*** Supplied material

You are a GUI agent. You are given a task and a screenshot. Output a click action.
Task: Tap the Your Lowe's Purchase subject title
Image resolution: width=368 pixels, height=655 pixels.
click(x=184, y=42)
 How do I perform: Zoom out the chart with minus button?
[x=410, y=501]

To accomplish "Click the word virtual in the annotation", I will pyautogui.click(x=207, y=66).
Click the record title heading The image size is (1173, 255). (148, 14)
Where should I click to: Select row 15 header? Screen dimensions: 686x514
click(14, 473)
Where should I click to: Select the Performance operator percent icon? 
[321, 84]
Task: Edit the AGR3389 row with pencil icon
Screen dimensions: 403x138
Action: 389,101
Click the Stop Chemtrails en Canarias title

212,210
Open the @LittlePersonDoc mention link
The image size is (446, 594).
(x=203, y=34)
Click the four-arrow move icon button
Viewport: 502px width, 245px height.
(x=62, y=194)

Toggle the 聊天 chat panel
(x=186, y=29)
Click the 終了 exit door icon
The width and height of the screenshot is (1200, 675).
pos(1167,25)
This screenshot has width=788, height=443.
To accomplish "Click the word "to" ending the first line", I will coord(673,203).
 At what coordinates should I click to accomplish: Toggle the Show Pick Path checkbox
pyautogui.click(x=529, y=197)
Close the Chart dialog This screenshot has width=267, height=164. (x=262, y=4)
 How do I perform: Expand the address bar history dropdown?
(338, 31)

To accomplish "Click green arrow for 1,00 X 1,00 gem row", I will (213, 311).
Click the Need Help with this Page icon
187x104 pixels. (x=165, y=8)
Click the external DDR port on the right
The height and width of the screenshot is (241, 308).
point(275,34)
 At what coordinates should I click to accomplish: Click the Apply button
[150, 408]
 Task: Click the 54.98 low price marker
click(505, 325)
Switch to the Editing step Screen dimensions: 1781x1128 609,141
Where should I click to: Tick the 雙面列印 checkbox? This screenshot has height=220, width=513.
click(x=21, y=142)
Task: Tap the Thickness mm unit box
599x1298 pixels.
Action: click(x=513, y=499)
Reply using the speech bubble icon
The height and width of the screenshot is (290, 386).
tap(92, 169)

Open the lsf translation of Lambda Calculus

******

__Try it__: Each entry is to be given again, exactly as it stands.

__Answer for this exercise__:
You are a GUI agent. You are given a task and a screenshot. Output a click action.
Task: Tap the Your Lowe's Purchase subject title
Image resolution: width=368 pixels, height=655 pixels.
click(x=184, y=42)
 How do I perform: Zoom out the chart with minus button?
[x=410, y=501]

To accomplish "Click the word virtual in the annotation", I will pyautogui.click(x=207, y=66).
Click the record title heading The image size is (1173, 255). (148, 14)
Where should I click to: Select row 15 header? Screen dimensions: 686x514
click(14, 473)
Where should I click to: Select the Performance operator percent icon? 
[321, 84]
Task: Edit the AGR3389 row with pencil icon
Screen dimensions: 403x138
Action: 389,101
Click the Stop Chemtrails en Canarias title

212,210
Open the @LittlePersonDoc mention link
The image size is (446, 594).
(x=203, y=34)
Click the four-arrow move icon button
Viewport: 502px width, 245px height.
(x=62, y=194)

Toggle the 聊天 chat panel
(x=186, y=29)
Click the 終了 exit door icon
The width and height of the screenshot is (1200, 675).
pos(1167,25)
This screenshot has width=788, height=443.
To accomplish "Click the word "to" ending the first line", I will coord(673,203).
 At what coordinates should I click to accomplish: Toggle the Show Pick Path checkbox
pyautogui.click(x=529, y=197)
Close the Chart dialog This screenshot has width=267, height=164. (x=262, y=4)
 How do I perform: Expand the address bar history dropdown?
(338, 31)

To accomplish "Click green arrow for 1,00 X 1,00 gem row", I will (213, 311).
Click the Need Help with this Page icon
187x104 pixels. (x=165, y=8)
Click the external DDR port on the right
The height and width of the screenshot is (241, 308).
point(275,34)
 At what coordinates should I click to accomplish: Click the Apply button
[150, 408]
 Task: Click the 54.98 low price marker
click(505, 325)
Switch to the Editing step Screen dimensions: 1781x1128 609,141
Where should I click to: Tick the 雙面列印 checkbox? This screenshot has height=220, width=513.
click(x=21, y=142)
Task: Tap the Thickness mm unit box
599x1298 pixels.
Action: click(x=513, y=499)
Reply using the speech bubble icon
The height and width of the screenshot is (290, 386).
tap(92, 169)

Open the lsf translation of Lambda Calculus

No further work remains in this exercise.